[Entries for locating text and elements]
——

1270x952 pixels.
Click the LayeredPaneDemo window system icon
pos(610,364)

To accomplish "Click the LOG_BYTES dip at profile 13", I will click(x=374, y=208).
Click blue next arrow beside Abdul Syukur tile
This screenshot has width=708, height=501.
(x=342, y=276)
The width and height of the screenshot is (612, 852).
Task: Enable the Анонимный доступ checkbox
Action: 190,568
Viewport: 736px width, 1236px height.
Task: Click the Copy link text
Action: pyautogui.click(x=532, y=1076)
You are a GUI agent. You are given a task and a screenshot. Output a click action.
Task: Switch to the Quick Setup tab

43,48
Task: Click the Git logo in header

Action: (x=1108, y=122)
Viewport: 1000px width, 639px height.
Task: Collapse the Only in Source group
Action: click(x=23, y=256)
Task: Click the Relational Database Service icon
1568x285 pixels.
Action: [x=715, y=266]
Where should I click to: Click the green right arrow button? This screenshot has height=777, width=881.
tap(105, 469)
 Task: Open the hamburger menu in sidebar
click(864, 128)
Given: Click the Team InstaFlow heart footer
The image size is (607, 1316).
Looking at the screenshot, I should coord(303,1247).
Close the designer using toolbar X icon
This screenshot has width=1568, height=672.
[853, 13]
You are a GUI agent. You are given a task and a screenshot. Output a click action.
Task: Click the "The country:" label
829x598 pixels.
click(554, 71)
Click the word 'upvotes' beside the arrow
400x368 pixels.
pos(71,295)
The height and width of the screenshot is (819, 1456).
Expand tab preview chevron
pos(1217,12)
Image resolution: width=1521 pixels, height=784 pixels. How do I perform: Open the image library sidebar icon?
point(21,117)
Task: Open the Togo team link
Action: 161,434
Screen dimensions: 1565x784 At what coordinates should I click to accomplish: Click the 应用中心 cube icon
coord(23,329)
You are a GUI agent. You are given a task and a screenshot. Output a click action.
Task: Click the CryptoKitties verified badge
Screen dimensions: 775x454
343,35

——

→ Exercise goal: Rewrite all of the entries above, changing every "GUI agent" to "interface agent" and leaving everything else untouched.

→ Worked solution:
1270x952 pixels.
Click the LayeredPaneDemo window system icon
pos(610,364)

To accomplish "Click the LOG_BYTES dip at profile 13", I will click(x=374, y=208).
Click blue next arrow beside Abdul Syukur tile
This screenshot has width=708, height=501.
(x=342, y=276)
The width and height of the screenshot is (612, 852).
Task: Enable the Анонимный доступ checkbox
Action: 190,568
Viewport: 736px width, 1236px height.
Task: Click the Copy link text
Action: pyautogui.click(x=532, y=1076)
You are a interface agent. You are given a task and a screenshot. Output a click action.
Task: Switch to the Quick Setup tab

43,48
Task: Click the Git logo in header

Action: (x=1108, y=122)
Viewport: 1000px width, 639px height.
Task: Collapse the Only in Source group
Action: click(x=23, y=256)
Task: Click the Relational Database Service icon
1568x285 pixels.
Action: [x=715, y=266]
Where should I click to: Click the green right arrow button? This screenshot has height=777, width=881.
tap(105, 469)
 Task: Open the hamburger menu in sidebar
click(864, 128)
Given: Click the Team InstaFlow heart footer
The image size is (607, 1316).
Looking at the screenshot, I should coord(303,1247).
Close the designer using toolbar X icon
This screenshot has width=1568, height=672.
[853, 13]
You are a interface agent. You are given a task and a screenshot. Output a click action.
Task: Click the "The country:" label
829x598 pixels.
click(554, 71)
Click the word 'upvotes' beside the arrow
400x368 pixels.
pos(71,295)
The height and width of the screenshot is (819, 1456).
Expand tab preview chevron
pos(1217,12)
Image resolution: width=1521 pixels, height=784 pixels. How do I perform: Open the image library sidebar icon?
point(21,117)
Task: Open the Togo team link
Action: 161,434
Screen dimensions: 1565x784 At what coordinates should I click to accomplish: Click the 应用中心 cube icon
coord(23,329)
You are a interface agent. You are given a task and a screenshot. Output a click action.
Task: Click the CryptoKitties verified badge
Screen dimensions: 775x454
343,35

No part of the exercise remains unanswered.